Thursday, 25 July 2013: 1:35 PM

Dora Maria Carbonu, EdD, MN, RN
Nursing Program, Nunavut Arctic College, Iqaluit, NU, Canada

Learning Objective 1: Describe experiences of a community successfully mobilizing its resources for a health fair as an educational strategy for health promotion and TB awareness

Learning Objective 2: Appreciate the values of a multidisciplinary approach to a community educational program to overcome stigma and mistrust associated with TB and other related health services

Purpose: Tuberculosis (TB) is a major public health problem, with a profound impact on the health of the population of Nunavut, where the highest number of 101 new active cases, were documented in 2010, a population rate 62 times the Canadian average, and involved adolescents and young adults. About 50% of the recorded cases were located in the capital city, placing a high demand on all sectors to enhance public health measures.
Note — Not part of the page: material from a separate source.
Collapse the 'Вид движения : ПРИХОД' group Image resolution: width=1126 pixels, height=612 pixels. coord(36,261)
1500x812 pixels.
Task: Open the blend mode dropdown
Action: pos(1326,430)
Methods:  Evidence from one community’s efforts to promote TB awareness, with related health behaviors, attitudes, and life styles, suggested that stigmatization and mistrust were still prevalent. The Tuberculosis Program team, in consultation, coordination and collaboration with local, regional, public- and private-sector groups, embarked on a Community Health Fair, held on April 13, 2012, utilizing a holistic approach to primary health care within the framework of 2012 World TB Day, Nutrition, Dental, School Health, Mental Health, Social Services, Traditional and Spiritual Health, and World Health Day. The event brought together one-third (500) of the community’s population of all ages. Programs and activities encompassed assessment and screening, educational displays and presentations on comprehensive, integrated, and continuous health care services across the lifespan.

Results: This event succeeded in (a) rejuvenating and re-kindling community motivation and morale about public- and community health services, especially among school-aged adolescents, the youth, and elders; (b) promoting (i) voluntary attendance and participation in TB- and other health/wellness programs, (ii) parental commitment to Well-Baby-Immunization- and Pre-School Screening programs, and (iii) compliance with the Directly Observed Therapy (DOT) program.

Conclusion: The outcome of this community-driven health promotional/educational initiative has culminated into an anticipated annual health fair, supported by all sectors, with the goal to overcome stigmatization and prejudices about Tuberculosis and other related health issues, and to improve the quality of life of the people of this community.